Virginia attorney general creates new Election Integrity Unit

RICHMOND, Va. (WRIC) — Virginia Attorney General Jason Miyares has established an “Election Integrity Unit” within his office to work with state and local election officials and oversee investigations into potential crimes.

The unit will give legal advice to the Virginia Department of Elections, prosecute violations of state election laws and work with election officials “to ensure uniformity and legality in application of election laws,” according to the attorney general’s office.

The AG’s office said in a release Friday that the election unit, which is made up of more than 20 attorneys, investigators and paralegals, will also work with law enforcement with the aim of securing “legality and purity in elections.”

A Republican-led push on the topic of “Election Integrity” has grown since former President Donald Trump’s false claims of widespread voter fraud during the 2020 presidential election.

Miyares, a Republican who defeated incumbent Mark Herring last year, said the new unit would play a key role in restoring confidence in Virginia elections. The attorney general was not available for an interview Friday, a spokesperson for his office said.

“I pledged during the 2021 campaign to work to increase transparency and strengthen confidence in our state elections. It should be easy to vote, and hard to cheat,” Miyares said in a statement. “The Election Integrity Unit will work to help to restore confidence in our democratic process in the Commonwealth.”
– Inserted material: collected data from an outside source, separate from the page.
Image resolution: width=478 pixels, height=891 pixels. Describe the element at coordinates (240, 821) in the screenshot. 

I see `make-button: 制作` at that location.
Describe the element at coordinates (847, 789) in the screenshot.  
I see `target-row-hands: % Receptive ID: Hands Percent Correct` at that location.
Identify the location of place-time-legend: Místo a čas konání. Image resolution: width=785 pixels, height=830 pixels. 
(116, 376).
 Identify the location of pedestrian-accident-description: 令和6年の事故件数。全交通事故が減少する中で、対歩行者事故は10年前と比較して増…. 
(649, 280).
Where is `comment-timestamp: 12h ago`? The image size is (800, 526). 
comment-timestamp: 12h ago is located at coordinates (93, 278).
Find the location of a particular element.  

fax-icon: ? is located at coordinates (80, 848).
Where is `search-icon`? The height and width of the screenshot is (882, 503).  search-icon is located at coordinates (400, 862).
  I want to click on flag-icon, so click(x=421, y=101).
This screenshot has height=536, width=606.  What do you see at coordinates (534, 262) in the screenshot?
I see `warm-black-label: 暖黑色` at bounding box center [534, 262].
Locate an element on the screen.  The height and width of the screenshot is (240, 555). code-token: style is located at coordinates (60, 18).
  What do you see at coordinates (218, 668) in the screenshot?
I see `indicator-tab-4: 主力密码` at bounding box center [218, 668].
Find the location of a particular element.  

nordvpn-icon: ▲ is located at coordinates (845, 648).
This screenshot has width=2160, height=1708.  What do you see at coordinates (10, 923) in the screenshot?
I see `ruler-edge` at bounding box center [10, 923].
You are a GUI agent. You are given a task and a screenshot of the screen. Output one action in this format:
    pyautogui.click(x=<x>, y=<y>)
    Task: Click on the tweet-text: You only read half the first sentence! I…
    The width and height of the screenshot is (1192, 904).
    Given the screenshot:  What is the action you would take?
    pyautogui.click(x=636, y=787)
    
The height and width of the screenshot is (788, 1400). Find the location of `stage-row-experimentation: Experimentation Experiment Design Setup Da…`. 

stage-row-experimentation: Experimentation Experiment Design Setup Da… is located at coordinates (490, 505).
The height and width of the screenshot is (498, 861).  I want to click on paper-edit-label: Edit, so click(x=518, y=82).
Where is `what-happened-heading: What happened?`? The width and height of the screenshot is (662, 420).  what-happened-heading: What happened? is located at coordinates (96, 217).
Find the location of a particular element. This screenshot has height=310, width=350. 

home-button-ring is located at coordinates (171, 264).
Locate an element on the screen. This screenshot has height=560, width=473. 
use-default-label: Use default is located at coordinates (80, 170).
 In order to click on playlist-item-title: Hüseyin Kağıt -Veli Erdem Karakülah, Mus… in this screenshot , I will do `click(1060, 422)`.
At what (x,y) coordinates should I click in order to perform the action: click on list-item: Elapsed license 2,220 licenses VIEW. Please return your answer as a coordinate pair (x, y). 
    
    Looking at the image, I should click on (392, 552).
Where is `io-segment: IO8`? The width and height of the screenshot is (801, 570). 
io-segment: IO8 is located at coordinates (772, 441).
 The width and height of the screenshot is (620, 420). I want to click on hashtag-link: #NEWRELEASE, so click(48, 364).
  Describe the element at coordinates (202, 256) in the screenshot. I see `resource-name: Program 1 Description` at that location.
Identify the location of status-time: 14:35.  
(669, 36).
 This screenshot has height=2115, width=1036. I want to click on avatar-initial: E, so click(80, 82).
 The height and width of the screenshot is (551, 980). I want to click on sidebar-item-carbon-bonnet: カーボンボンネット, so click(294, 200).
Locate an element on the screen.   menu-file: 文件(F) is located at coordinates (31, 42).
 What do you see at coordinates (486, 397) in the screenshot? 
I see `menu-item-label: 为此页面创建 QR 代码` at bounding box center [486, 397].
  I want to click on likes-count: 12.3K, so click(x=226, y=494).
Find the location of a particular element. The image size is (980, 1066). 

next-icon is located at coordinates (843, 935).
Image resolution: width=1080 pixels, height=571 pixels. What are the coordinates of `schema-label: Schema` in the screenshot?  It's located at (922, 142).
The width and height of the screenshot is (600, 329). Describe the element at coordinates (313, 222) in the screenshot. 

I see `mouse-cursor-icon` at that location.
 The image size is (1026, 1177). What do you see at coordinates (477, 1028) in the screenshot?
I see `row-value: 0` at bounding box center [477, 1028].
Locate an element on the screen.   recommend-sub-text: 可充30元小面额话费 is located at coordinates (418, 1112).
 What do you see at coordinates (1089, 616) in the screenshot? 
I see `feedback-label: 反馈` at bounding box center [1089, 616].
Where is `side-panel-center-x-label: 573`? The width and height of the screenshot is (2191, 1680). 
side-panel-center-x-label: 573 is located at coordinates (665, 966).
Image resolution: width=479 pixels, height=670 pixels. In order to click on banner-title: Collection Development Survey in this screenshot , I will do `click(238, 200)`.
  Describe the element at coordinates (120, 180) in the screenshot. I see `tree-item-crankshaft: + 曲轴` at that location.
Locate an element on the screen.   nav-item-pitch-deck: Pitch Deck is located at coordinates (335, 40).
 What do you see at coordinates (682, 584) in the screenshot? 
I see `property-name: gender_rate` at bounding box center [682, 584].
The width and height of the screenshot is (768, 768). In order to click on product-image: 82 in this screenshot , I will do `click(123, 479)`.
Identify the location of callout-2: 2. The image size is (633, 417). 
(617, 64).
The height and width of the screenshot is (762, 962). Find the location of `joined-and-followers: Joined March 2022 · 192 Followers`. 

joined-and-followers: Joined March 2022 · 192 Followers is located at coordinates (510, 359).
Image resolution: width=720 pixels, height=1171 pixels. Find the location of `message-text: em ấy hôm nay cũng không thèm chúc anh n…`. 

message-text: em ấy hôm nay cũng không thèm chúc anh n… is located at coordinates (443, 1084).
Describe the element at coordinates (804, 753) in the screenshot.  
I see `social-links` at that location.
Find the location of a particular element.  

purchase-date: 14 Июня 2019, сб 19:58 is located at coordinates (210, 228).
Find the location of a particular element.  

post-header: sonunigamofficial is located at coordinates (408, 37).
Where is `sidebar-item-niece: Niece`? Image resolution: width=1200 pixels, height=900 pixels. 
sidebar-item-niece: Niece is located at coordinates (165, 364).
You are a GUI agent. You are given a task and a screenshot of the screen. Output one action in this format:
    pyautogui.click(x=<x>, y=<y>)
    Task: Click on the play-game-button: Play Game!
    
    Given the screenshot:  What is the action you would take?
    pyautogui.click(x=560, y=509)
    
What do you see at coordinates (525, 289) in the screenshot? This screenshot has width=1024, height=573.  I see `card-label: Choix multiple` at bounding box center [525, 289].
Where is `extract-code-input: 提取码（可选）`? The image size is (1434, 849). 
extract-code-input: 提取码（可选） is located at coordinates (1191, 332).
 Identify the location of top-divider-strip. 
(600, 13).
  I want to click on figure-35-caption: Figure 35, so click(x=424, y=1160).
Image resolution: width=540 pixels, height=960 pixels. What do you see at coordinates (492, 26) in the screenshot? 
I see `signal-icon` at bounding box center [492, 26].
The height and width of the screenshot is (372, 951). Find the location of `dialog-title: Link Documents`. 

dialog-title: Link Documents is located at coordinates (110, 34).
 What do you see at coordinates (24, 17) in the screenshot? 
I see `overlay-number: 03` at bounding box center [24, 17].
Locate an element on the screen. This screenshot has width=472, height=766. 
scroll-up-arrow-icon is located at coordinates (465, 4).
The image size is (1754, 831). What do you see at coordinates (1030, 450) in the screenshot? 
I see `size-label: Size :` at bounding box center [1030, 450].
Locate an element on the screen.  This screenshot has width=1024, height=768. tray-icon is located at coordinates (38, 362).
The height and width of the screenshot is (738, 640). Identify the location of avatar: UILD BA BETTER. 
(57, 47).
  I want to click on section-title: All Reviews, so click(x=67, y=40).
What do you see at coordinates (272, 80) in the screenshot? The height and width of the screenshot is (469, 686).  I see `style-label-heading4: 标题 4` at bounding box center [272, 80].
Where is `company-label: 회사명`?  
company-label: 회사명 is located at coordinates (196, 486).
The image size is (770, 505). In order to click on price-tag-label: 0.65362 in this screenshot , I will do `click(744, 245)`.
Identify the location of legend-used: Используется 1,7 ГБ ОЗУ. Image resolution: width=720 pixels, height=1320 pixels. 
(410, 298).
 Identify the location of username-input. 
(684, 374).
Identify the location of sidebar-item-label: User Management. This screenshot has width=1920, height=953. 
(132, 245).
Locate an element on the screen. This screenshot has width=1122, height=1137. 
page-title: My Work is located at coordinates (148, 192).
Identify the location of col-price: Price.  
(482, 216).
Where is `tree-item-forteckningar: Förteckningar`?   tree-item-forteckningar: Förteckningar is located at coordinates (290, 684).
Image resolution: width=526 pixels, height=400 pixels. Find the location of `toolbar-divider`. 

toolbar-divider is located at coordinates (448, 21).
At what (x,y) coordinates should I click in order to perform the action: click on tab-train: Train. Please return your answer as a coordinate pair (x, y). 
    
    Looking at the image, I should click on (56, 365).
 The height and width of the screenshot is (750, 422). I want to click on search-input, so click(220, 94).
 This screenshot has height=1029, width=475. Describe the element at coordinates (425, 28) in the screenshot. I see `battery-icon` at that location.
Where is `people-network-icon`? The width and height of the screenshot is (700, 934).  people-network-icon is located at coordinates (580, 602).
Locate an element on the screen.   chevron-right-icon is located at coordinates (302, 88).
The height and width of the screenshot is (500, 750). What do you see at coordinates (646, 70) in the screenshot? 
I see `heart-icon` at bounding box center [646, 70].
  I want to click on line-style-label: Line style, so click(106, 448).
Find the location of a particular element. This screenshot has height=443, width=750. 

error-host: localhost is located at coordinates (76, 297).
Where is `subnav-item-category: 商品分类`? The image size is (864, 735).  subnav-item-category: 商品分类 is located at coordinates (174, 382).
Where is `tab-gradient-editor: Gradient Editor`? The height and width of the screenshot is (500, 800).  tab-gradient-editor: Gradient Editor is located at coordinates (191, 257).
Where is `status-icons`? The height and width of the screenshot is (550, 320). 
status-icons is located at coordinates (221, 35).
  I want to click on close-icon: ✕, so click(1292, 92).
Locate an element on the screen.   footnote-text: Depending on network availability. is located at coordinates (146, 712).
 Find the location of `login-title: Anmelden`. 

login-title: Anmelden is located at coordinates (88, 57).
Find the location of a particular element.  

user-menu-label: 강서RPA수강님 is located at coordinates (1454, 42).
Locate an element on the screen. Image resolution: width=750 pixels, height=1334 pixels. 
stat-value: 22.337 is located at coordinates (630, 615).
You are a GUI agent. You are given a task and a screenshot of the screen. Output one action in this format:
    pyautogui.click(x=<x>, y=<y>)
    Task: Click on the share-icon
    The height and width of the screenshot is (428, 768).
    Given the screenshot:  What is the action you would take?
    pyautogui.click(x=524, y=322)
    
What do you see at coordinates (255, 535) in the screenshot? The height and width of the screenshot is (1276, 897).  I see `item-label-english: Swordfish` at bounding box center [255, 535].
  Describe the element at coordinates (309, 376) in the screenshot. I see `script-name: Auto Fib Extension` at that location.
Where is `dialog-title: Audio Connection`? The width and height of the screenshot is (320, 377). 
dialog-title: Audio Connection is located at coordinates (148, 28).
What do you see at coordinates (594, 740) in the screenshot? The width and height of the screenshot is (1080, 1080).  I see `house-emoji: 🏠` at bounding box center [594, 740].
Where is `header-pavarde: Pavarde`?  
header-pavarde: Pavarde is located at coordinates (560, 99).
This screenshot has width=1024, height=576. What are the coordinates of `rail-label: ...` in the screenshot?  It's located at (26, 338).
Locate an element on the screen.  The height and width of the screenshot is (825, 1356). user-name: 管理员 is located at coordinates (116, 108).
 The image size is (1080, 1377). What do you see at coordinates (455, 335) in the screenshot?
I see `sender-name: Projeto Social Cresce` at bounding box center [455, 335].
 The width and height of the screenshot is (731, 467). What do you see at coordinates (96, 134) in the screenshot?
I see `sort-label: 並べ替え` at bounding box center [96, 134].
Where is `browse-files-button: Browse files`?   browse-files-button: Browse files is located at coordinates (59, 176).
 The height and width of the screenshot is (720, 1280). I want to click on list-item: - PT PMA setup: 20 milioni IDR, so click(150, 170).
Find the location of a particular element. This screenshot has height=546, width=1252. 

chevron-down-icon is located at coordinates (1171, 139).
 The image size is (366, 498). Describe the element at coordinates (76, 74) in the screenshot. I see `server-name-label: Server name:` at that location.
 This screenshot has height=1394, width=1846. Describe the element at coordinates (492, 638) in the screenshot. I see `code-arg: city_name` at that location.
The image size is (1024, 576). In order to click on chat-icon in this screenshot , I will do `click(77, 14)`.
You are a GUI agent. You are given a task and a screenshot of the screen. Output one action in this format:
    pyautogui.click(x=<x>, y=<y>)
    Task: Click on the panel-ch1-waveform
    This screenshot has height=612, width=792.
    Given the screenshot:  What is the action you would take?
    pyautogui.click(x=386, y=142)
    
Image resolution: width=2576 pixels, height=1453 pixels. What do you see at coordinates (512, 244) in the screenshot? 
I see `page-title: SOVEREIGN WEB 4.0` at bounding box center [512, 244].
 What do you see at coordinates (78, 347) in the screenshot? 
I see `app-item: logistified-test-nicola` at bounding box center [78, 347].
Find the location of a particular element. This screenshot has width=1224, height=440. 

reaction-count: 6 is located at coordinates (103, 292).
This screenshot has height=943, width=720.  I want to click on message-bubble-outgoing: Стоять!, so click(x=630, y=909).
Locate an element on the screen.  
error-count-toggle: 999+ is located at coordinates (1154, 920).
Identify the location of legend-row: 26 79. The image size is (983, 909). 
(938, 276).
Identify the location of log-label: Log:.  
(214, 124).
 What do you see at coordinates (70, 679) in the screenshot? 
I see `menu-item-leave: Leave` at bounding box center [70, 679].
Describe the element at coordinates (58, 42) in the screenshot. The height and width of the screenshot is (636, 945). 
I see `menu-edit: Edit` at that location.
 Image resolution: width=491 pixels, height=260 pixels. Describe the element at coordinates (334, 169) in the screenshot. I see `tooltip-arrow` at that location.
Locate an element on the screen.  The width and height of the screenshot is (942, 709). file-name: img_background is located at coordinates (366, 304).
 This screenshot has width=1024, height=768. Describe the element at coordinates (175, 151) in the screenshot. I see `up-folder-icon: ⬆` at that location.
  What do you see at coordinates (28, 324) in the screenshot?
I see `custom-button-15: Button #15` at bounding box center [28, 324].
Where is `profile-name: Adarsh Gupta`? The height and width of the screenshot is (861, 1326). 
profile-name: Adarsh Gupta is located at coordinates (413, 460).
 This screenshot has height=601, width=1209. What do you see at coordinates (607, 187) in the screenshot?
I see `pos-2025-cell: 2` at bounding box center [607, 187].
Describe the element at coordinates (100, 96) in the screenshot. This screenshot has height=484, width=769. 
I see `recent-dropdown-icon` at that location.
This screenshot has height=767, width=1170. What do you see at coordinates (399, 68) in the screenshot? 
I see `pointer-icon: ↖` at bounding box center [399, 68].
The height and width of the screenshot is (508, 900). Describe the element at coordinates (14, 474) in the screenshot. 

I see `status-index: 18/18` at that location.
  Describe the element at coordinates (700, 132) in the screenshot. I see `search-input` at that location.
Several GOP candidates and lawmakers, including those in Virginia, have backed implementing tighter voting laws, claiming Americans lack confidence in the electoral process. A Miyares spokesperson did not immediately respond to a request for data on voter fraud in Virginia.

Polls have shown a partisan divide over trust in elections, with Republicans lacking trust in the process at a much higher rate than Democrats and independents, but that most Americans believe that elections in the U.S. are fair.

Republican bills to change Virginia’s voting rules, including bringing back the photo ID requirement, were killed by Virginia Senate Democrats earlier this year.

An effort from state Sen. Amanda Chase (R-Chesterfield), who has repeated unfounded claims of widespread voter fraud, called to set aside $70 million in the state budget for a “full forensic audit” of the 2020 presidential election.

Virginia conducts risk-limiting audits after elections, a method Democrats and the state’s former elections commissioner say is cost-effective and reliable. The audit for the 2020 presidential election revealed that Virginia’s election officials were over 99% confident in President Joe Biden’s victory.

In February, Sen. Chase presented her claims “of gross election irregularities” in the 2020 election to the attorney general’s office and said members of Miyares’ office “were very interested in the information” and wanted to set a second meeting. Chase has yet to make her claims public as she said she would, telling 8News more details would be shared after the midterms.